- _Supplied material_
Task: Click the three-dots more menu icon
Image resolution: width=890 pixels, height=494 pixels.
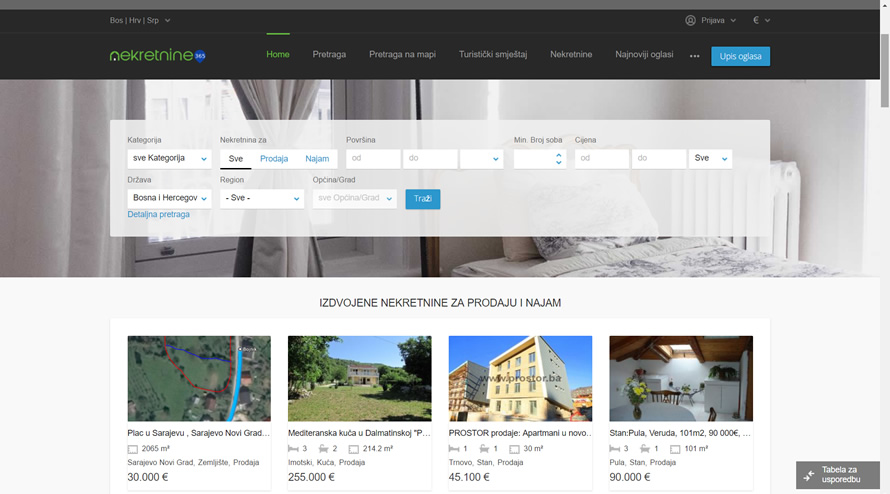Action: click(694, 56)
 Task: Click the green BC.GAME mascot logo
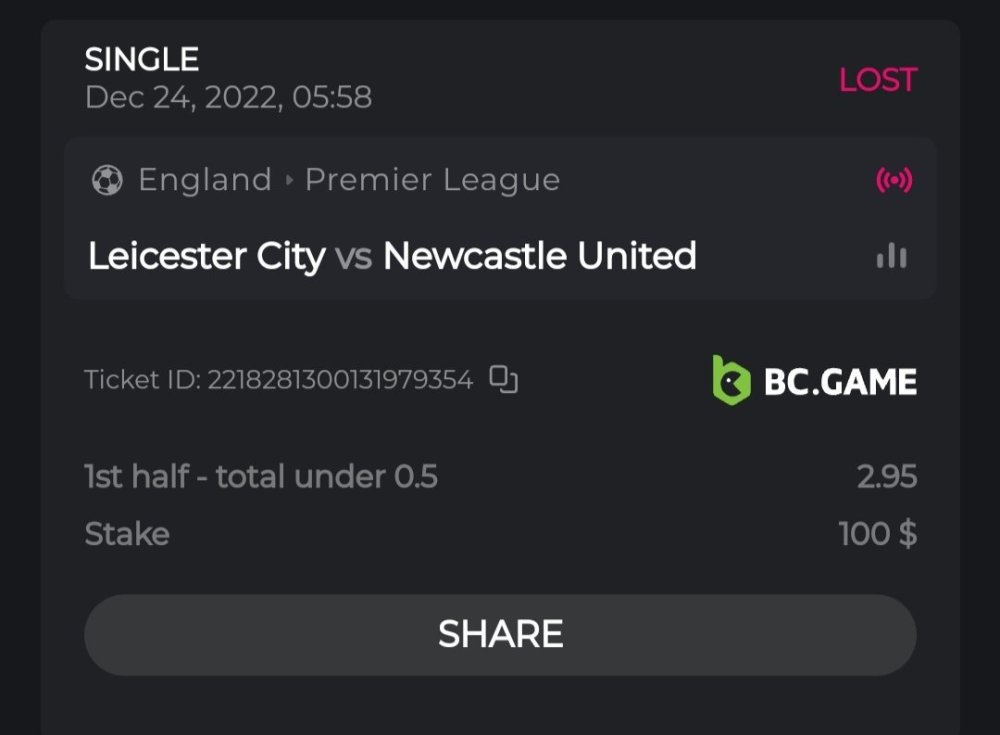point(731,381)
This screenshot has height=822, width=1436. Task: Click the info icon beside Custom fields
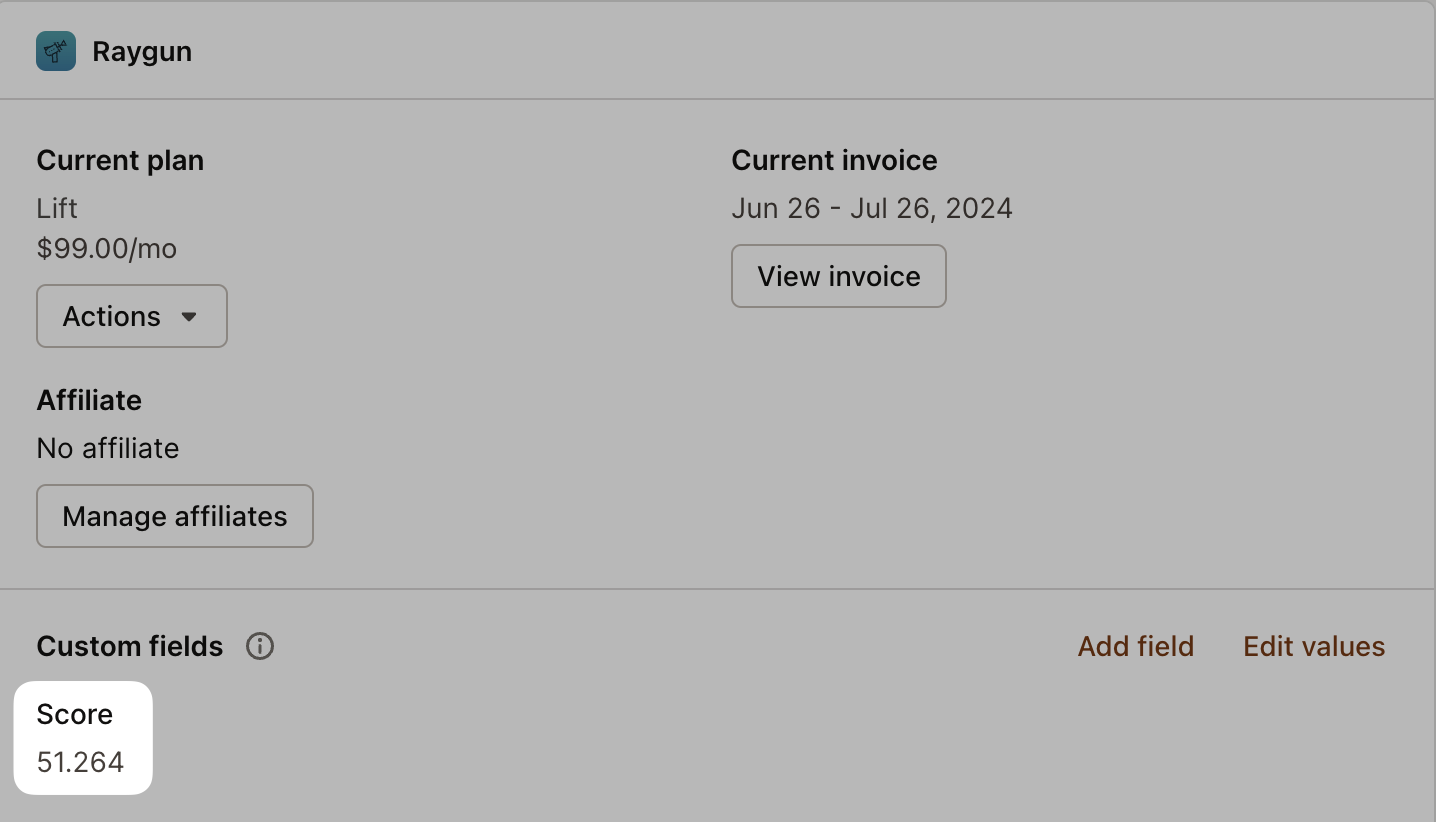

- _Stated exercise_
Copy all of the records above word for word, leaving the pictures out of your answer.

- _Result of this task_
Task: Click the three-dots more menu icon
Image resolution: width=890 pixels, height=494 pixels.
Action: click(694, 56)
 Task: Click the green BC.GAME mascot logo
point(731,381)
This screenshot has height=822, width=1436. Task: Click the info icon beside Custom fields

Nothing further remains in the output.